_Task description:_ Beginning with the line of the entries below that holds "Click the fiscal year end date 1404/03/31" and ending with the line that holds "Task: Launch CloudShell from the top bar", transcribe each line exactly as written. Pictures stay out.

========

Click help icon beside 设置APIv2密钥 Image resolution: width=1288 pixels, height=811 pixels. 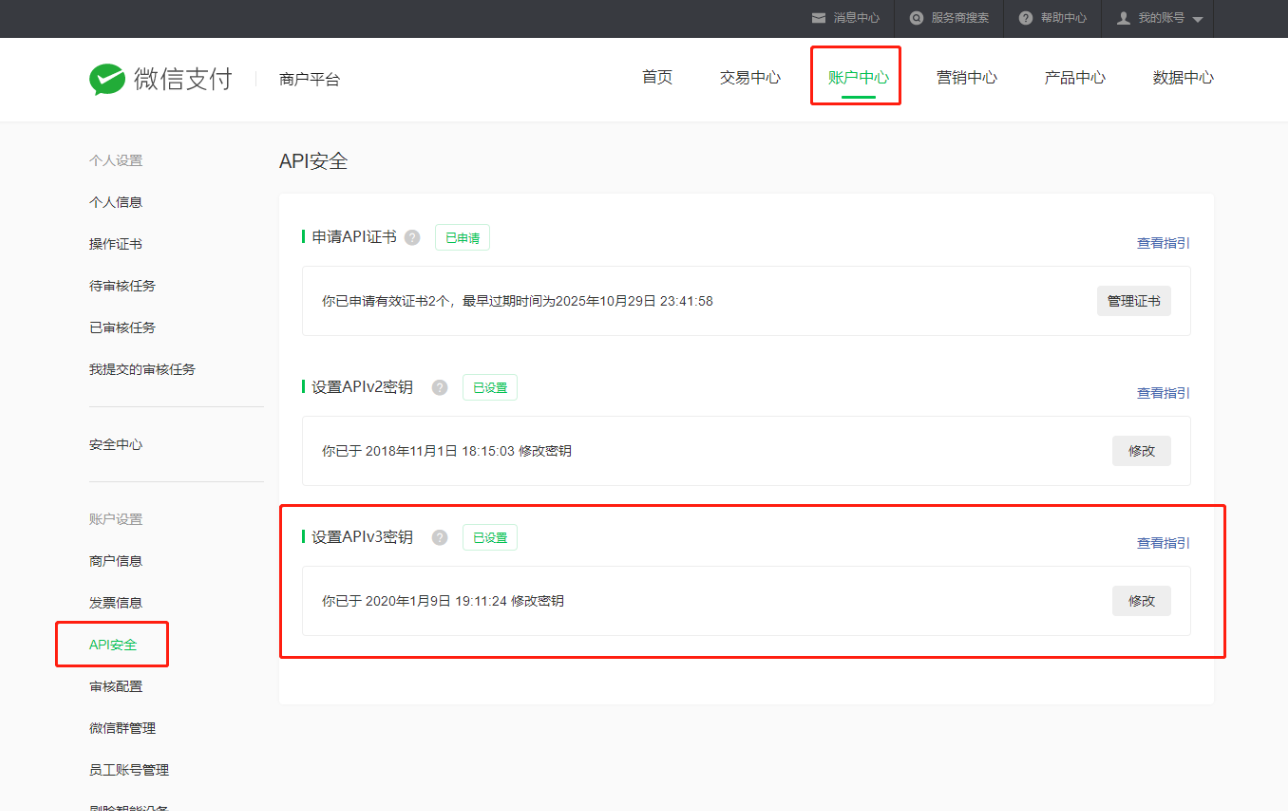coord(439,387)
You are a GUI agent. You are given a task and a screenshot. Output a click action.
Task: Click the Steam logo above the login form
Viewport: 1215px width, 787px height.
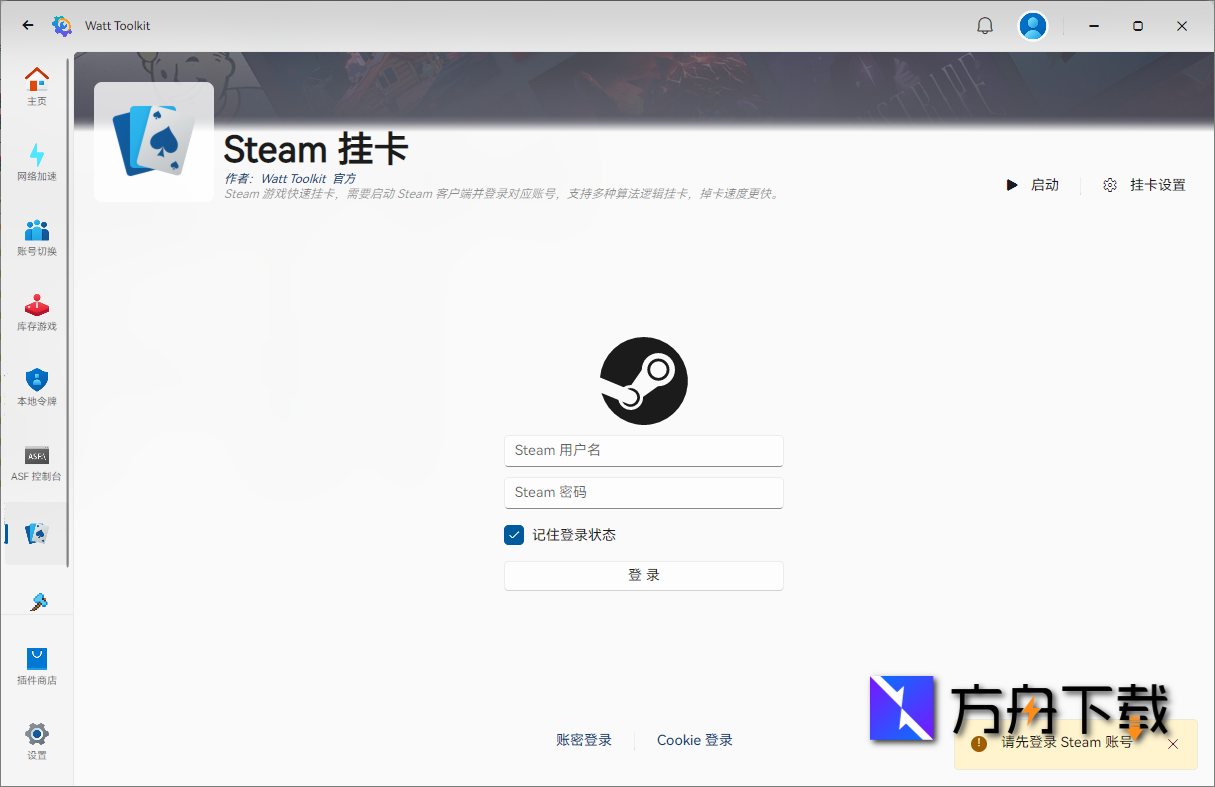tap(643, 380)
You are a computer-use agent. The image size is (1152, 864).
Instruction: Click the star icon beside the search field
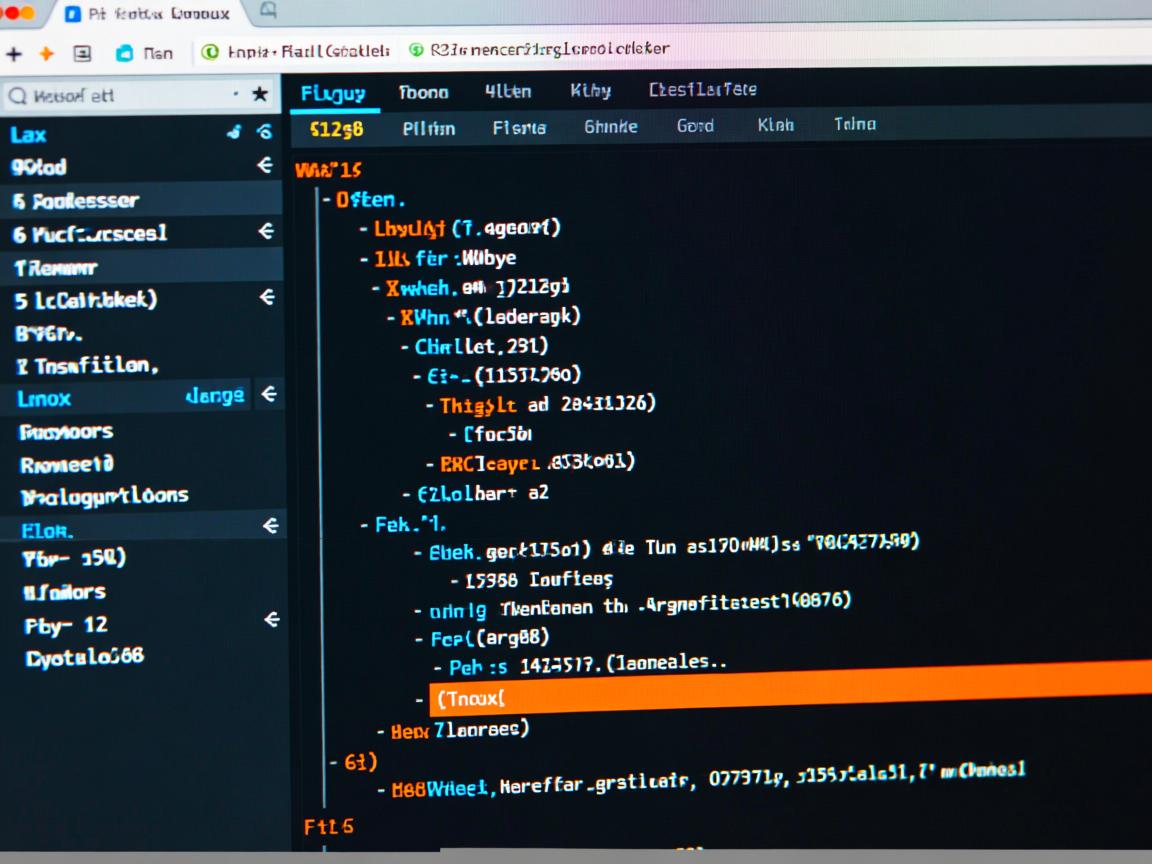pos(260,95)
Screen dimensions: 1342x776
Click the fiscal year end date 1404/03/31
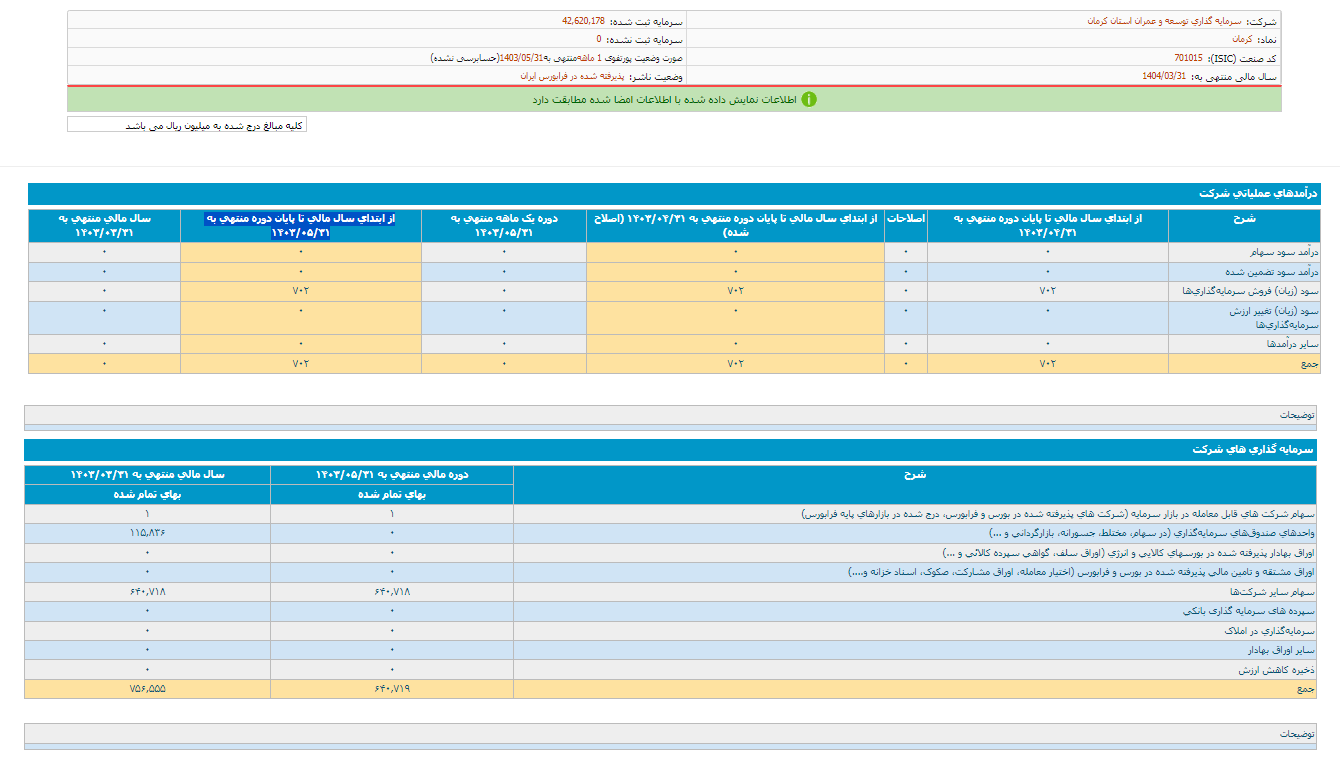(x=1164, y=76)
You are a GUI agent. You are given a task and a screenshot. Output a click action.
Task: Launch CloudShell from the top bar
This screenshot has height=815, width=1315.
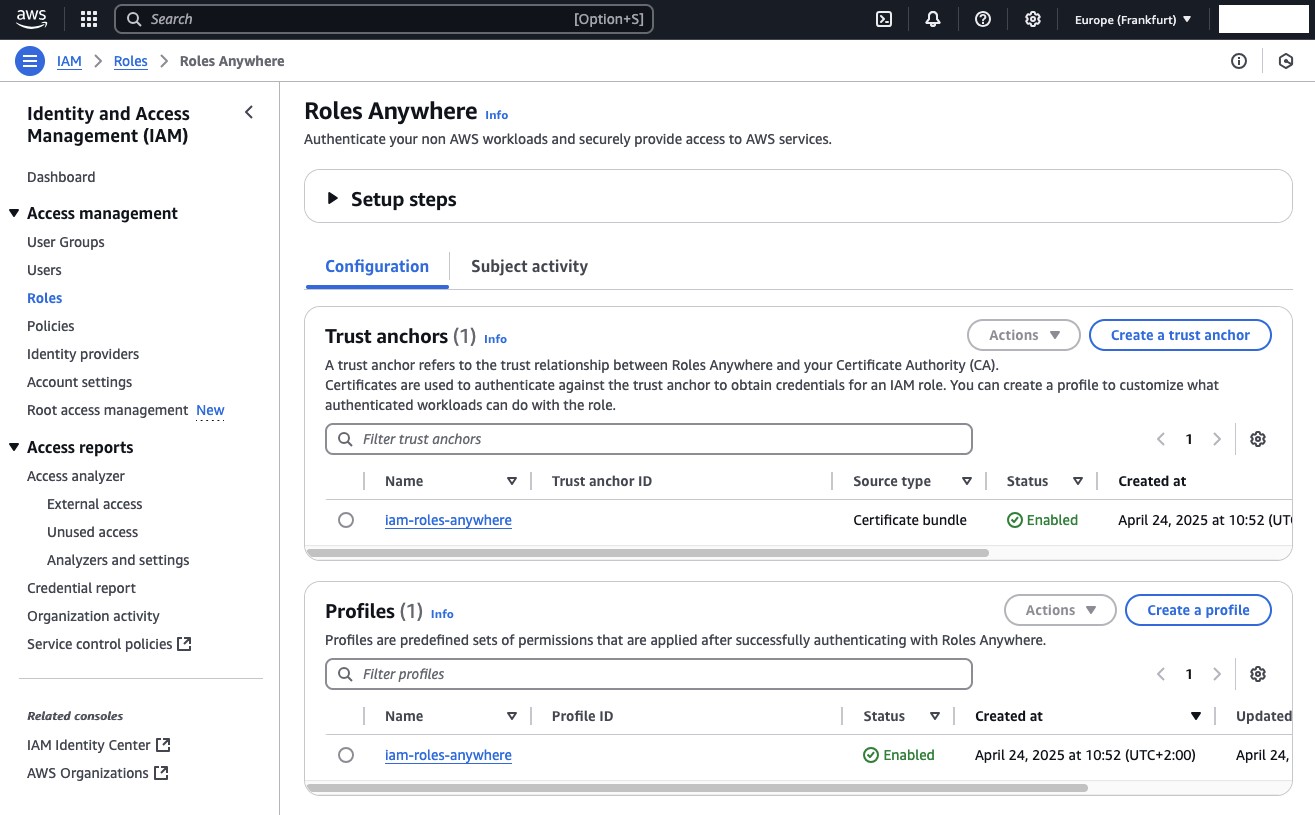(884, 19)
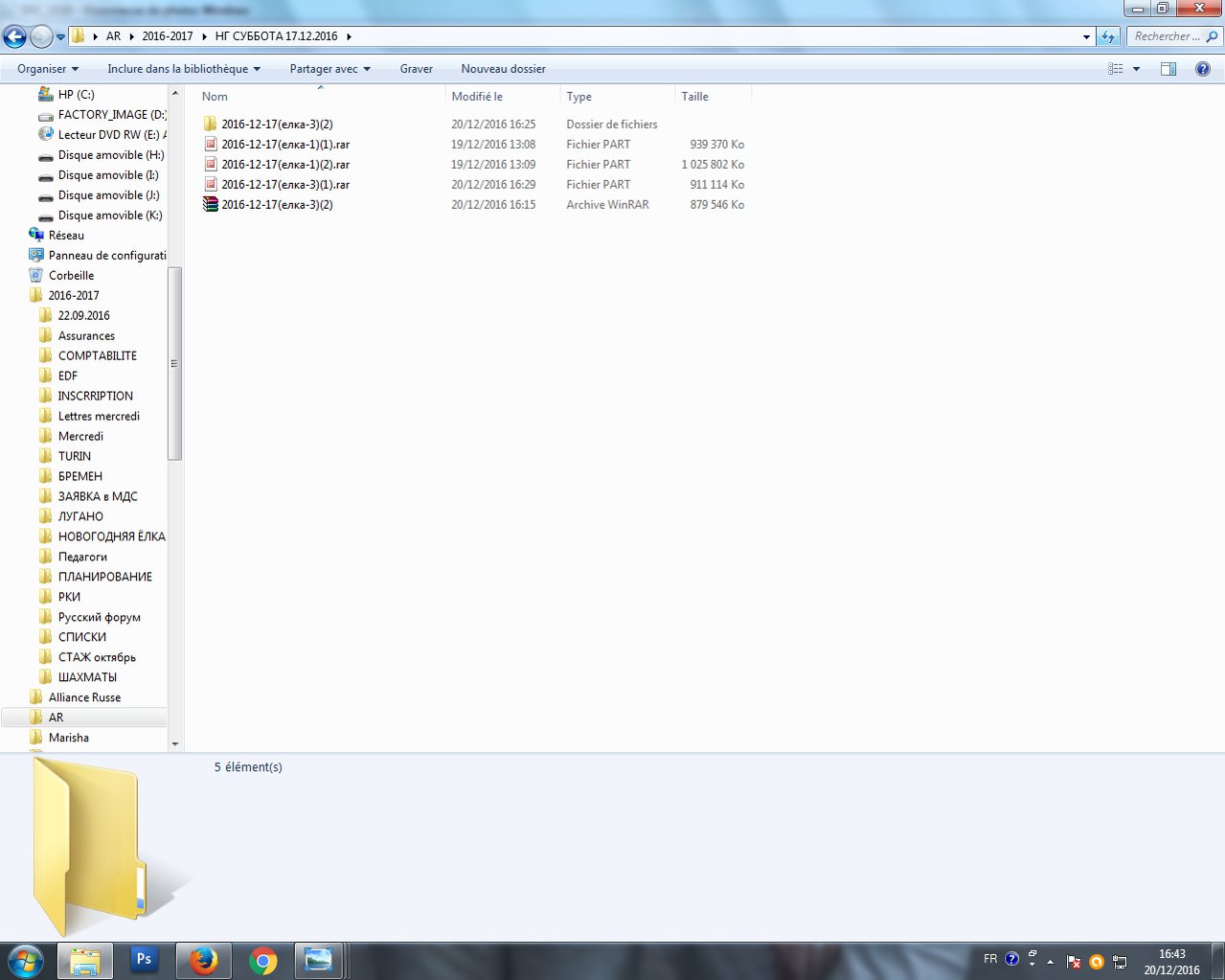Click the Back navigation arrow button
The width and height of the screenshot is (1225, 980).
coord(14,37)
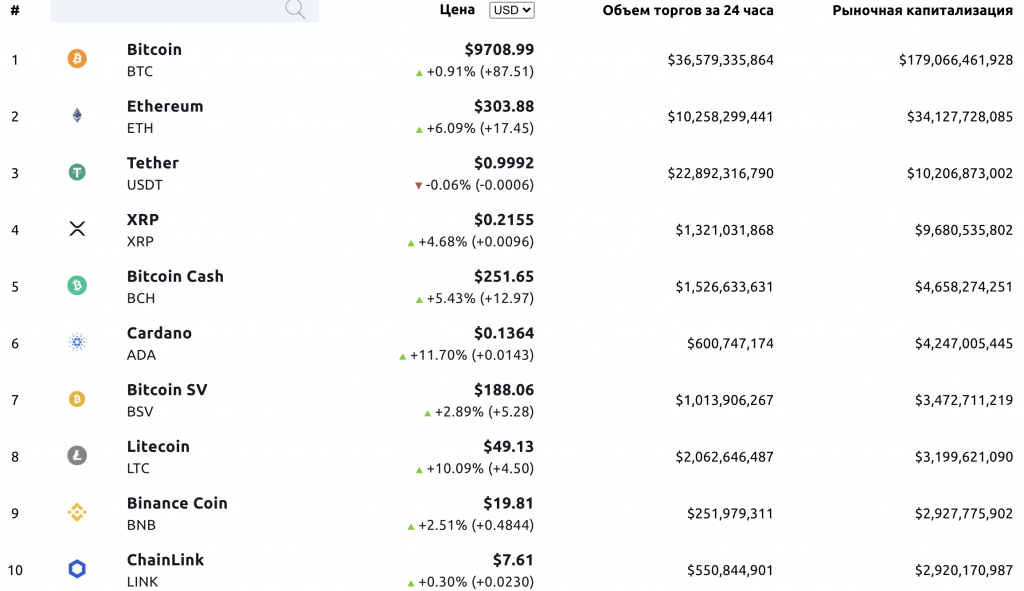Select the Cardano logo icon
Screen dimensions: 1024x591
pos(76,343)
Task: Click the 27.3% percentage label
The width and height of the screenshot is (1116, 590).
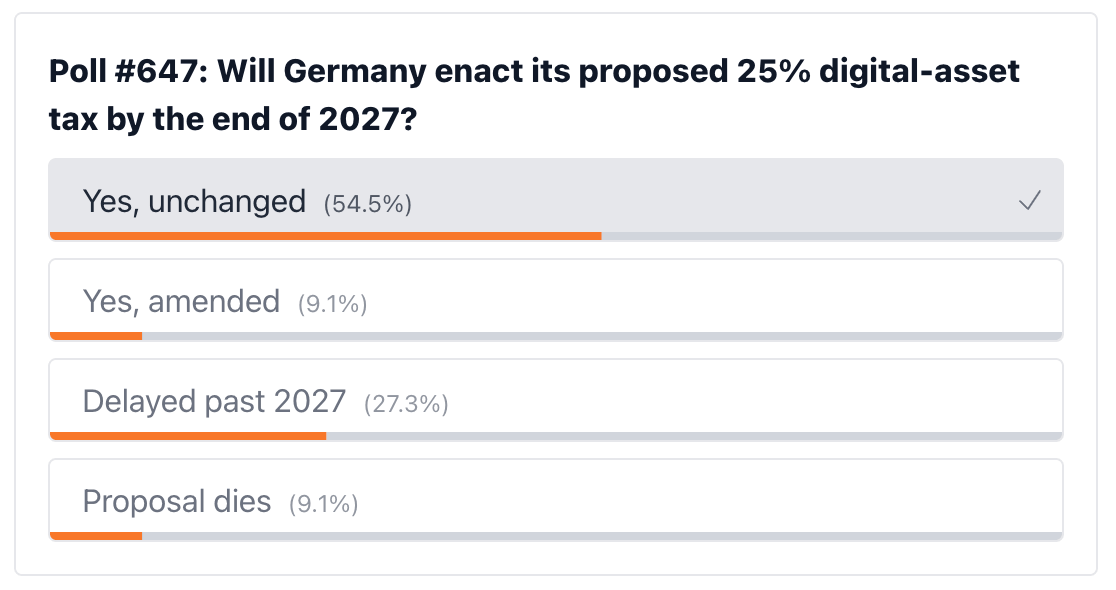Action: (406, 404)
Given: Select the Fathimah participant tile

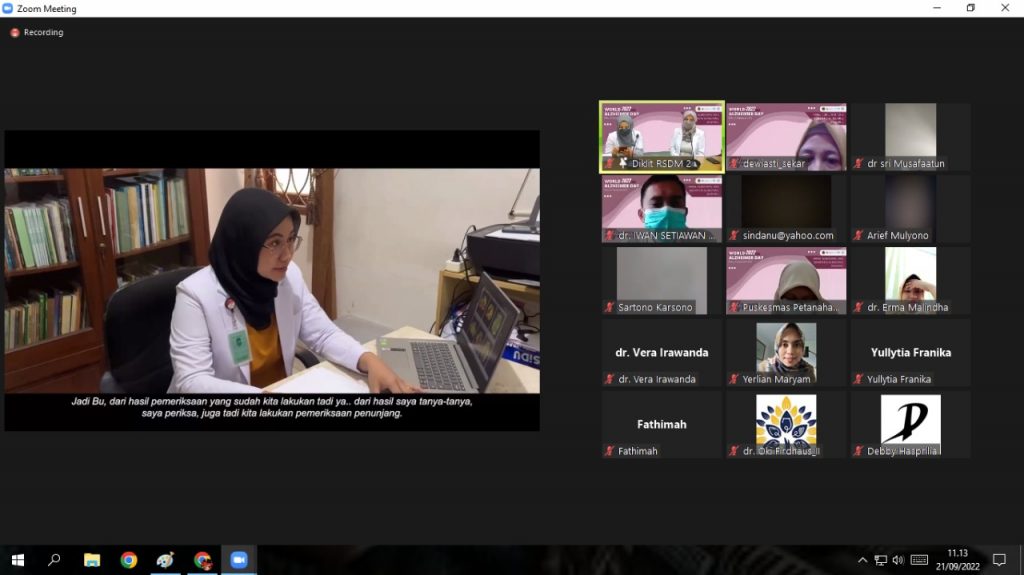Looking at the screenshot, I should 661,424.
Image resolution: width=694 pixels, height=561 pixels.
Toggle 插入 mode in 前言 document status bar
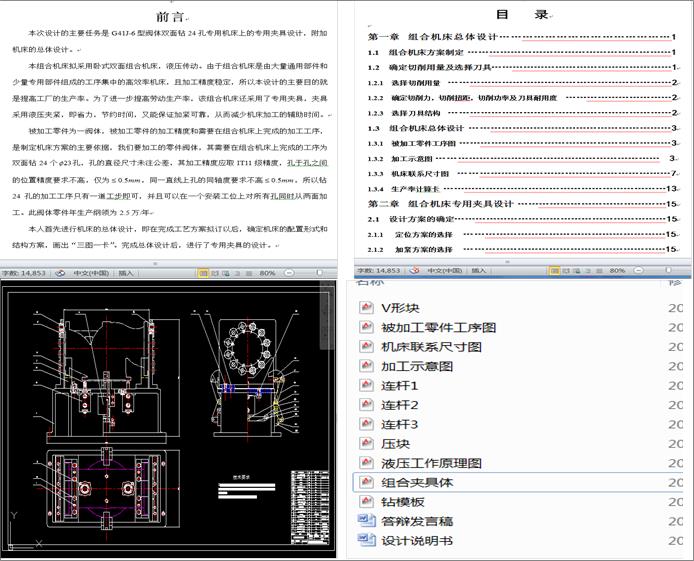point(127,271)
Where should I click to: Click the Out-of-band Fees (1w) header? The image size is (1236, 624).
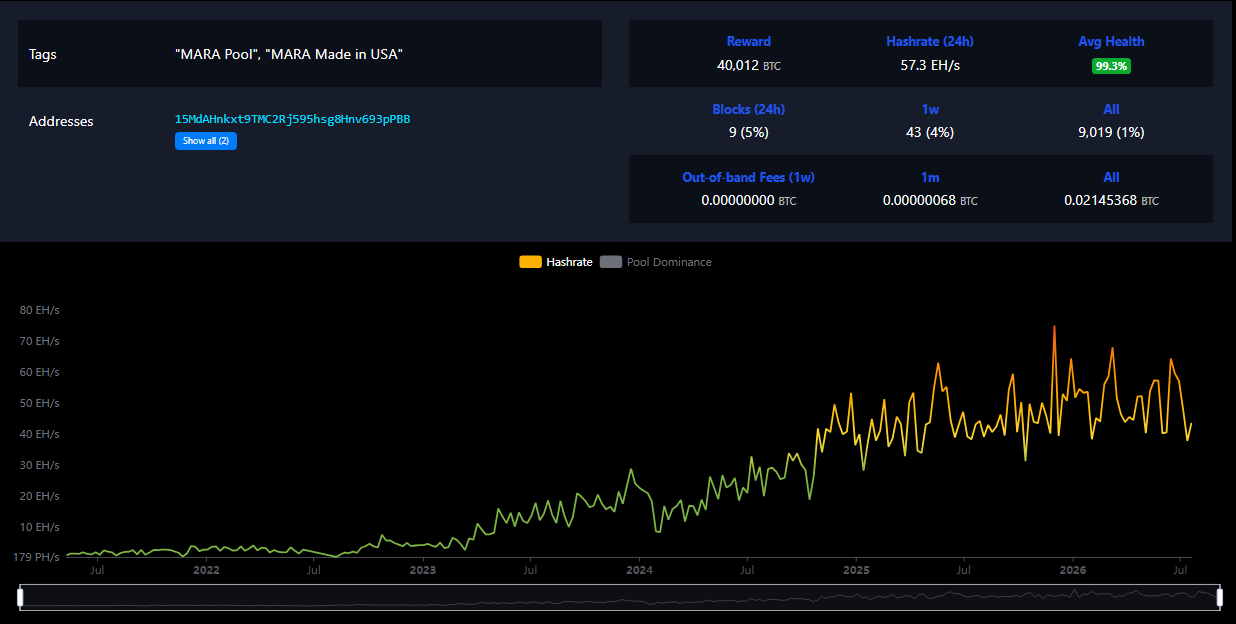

========

_Result of this exercise:_
Click the fiscal year end date 1404/03/31
(x=1164, y=76)
You are a GUI agent. You are given a task and a screenshot. Output a click action.
Task: Launch CloudShell from the top bar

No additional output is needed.